What you heard was the President trying to dampen enthusiasms that his own Administration had raised by its insistent gushing about "multilateralism." The new buzzword in Washington is "exit strategy," as in: "We need to have an exit strategy before we jump in." This means the U.S. should never send its troops into any kind of military operation without a coherent strategy that defines attainable goals and permits us to leave after attaining them. It is, of course, an excellent idea--whose wisdom has been brought home by the embarrassing failure of the Clinton Administration to have any such strategy in Somalia (where indeed it has been expanding the goals of intervention). Senator Sam Nunn has demanded that the Administration come up with such a strategy if Congress is to support its plans to send 25,000 U.S. troops to police a settlement in Bosnia.
The Administration is also backtracking, thank God, on its more general enthusiasm for multilateralism. Many of its mid-level foreign-policy wonks suffer from an unnatural affection for the United Nations. To them, the UN is not just an instrumentality of diplomacy that may be more useful to us now that Soviet obstructionism is a thing of the past (for example, as George Bush skillfully organized a global coalition in the Gulf War). No, for these folks the UN is an ideological imperative: they see it as an advance of civilization for the U.S. to defer to the UN's ideas of when and where we should go to war, and to place U.S. forces under UN command when we do so. A major new presidential policy along these lines was cooking within the Administration until it leaked and provoked a sharp congressional reaction, including from senior Democrats like Robert Byrd. There's the small matter of the U.S. Constitution ...

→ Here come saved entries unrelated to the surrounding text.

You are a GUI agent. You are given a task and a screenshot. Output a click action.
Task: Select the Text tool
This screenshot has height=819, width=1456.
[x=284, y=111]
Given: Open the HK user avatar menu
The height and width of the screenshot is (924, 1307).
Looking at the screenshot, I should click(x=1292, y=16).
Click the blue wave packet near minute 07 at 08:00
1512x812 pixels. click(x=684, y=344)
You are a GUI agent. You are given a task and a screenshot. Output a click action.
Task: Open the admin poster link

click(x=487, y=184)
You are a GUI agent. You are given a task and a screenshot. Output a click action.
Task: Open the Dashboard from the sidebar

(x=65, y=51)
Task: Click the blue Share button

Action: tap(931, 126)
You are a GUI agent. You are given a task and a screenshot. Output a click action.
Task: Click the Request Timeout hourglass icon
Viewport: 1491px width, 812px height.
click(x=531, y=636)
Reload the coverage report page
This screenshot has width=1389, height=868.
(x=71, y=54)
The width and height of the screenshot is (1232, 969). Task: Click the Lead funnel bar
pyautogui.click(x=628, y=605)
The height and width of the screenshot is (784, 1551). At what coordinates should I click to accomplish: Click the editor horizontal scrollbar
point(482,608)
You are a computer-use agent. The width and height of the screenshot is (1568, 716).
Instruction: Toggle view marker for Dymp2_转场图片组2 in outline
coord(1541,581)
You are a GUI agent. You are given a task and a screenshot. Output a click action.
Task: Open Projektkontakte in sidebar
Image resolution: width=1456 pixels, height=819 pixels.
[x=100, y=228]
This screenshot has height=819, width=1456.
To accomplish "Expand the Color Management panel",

Mr. Clinton's UN speech came as the intended climax of a series of foreign-policy speeches by senior officials, from Secretary of State Warren Christopher to National Security Advisor Anthony Lake to UN Ambassador Madeleine Albright. The speeches were meant to impress with their vision, depth, and subtlety. The banality of what came out should perhaps reassure us--except that we know the Administration's inmost dreams are anything but banal, and are brought down to earth only by firm resistance from the rest of us.